American corporate executives, we are regularly assured, are rewarded only when they perform. In reality, though, pay-for-performance has become a perpetual enrichment machine for the captains of business.

Executives don’t even have to game the system in order to gain their windfalls. The foundation upon which contemporary executive pay rests—the practice of granting large stock-related incentives on an annual basis—almost guarantees jackpots for top executives. By bestowing generous performance incentives year after year, corporate boards essentially reward executives for digging themselves out of whatever holes they dig themselves into.

Say a company’s stock loses value for the first few years after a new CEO takes over. Annual rewards make that loss irrelevant to the CEO’s future personal prosperity, since the new lower share price becomes the benchmark for measuring future successful performance. The CEO can then reap profits simply by returning the company’s share price to its original level.

If a company's stock loses value, the CEO can then reap profits simply by returning the company’s share price to its original level.

For instance, in 2007, the Goldman Sachs board gave the bank’s top executives options to purchase 3.5 million shares. Then came the meltdown. Goldman’s response: more options. In December 2008, with shares trading at record lows, the bank’s top execs received nearly 36 million stock options, ten times the previous year’s total. Thanks to Uncle Sam’s bailout, by January 2011, the share price had recovered and Goldman’s top 475 executives collected $2.7 billion in personal profits from options collected in 2008.

When Stephen O’Byrne of Shareholder Value Advisors examined the executive pay records of 2,618 companies from 1992 through 2008, he found 55,002 instances in which companies had granted executives options in three consecutive years. In 95 percent of these instances, the boards had varied the number of options from one year to the next, setting the stage for easy jackpots.

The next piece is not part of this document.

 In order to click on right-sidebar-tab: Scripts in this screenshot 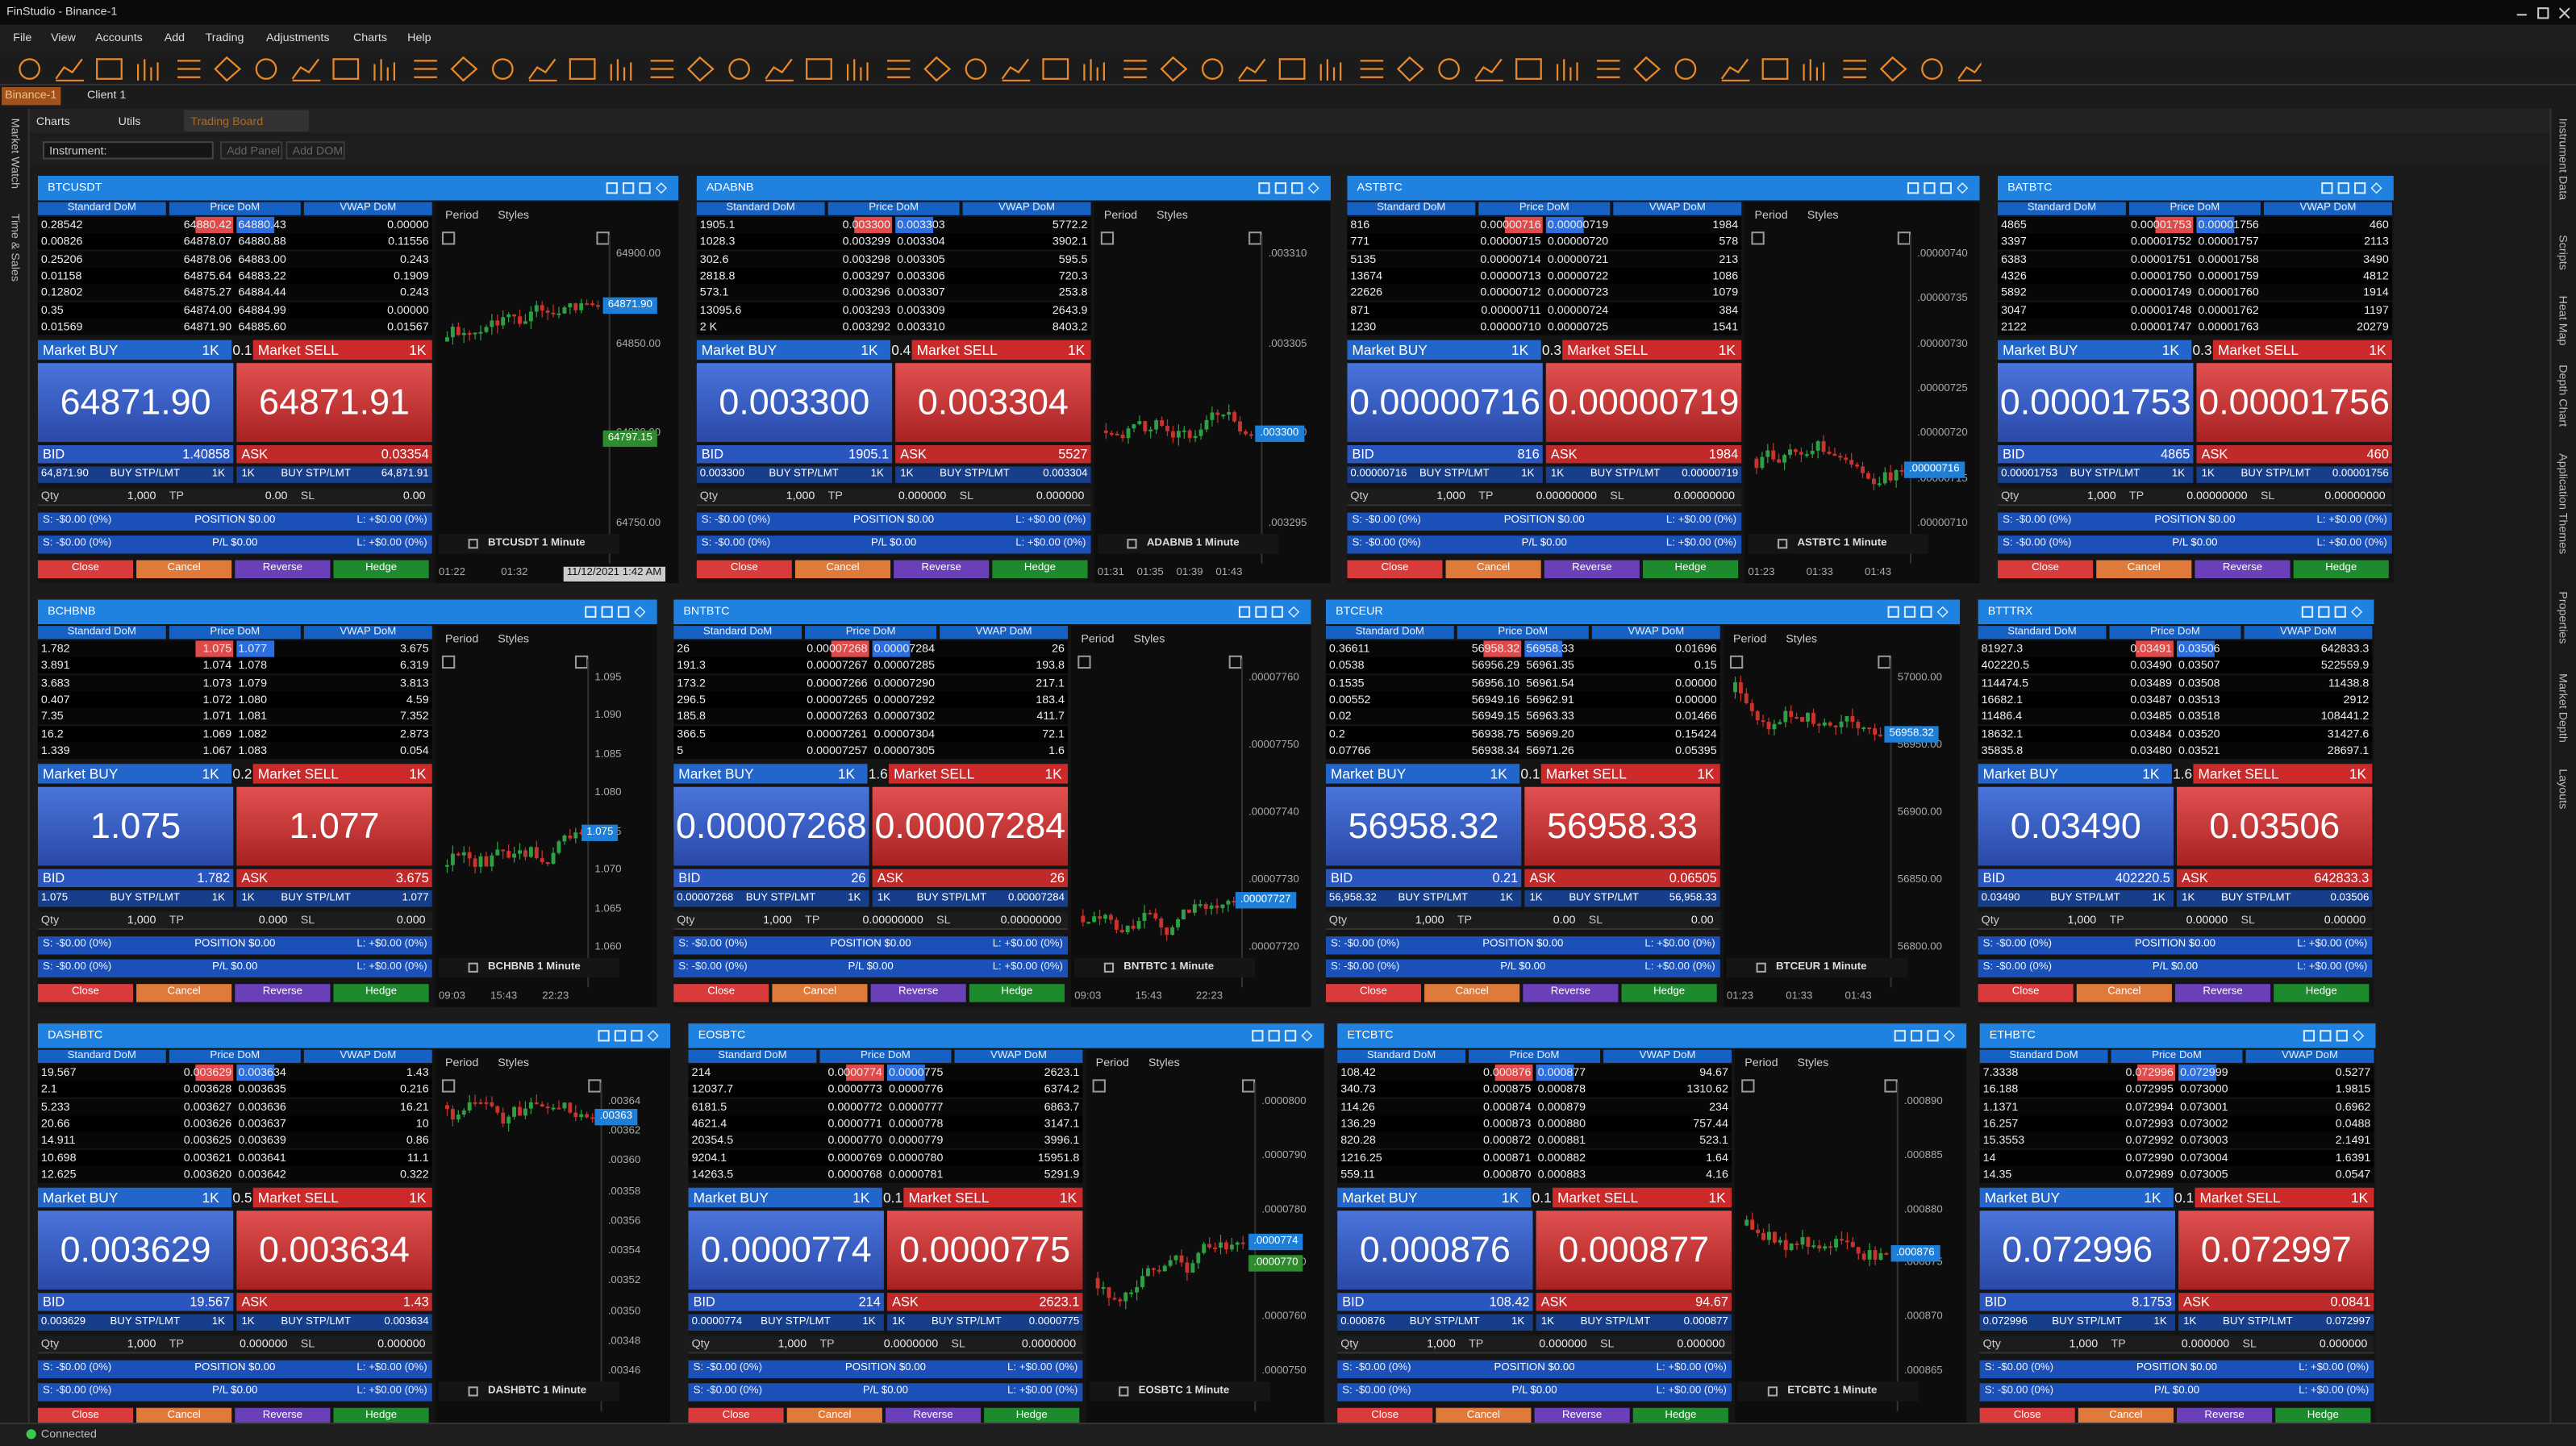, I will do `click(2562, 253)`.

Eliminating this executive pay-for-performance scheme would be challenging, but its effects can be mitigated. One opportunity is on its way from the Securities and Exchange Commission, which will soon release long-delayed regulations that require corporations to annually disclose the ratio between their CEO and median worker compensation. With these regulations in place, we’ll have for the first time an official metric that defines the CEO-worker pay gap at individual corporations. Lawmakers will be able to attach consequences to these ratios. They could, for instance, deny government contracts to companies that compensate their executives above an acceptable ratio. Activists could mobilize consumer pressure against companies with unconscionably wide pay gaps. All this public and legislative weight could exert long-overdue downward pressure on CEO pay excess, whether from stock options or any other income stream.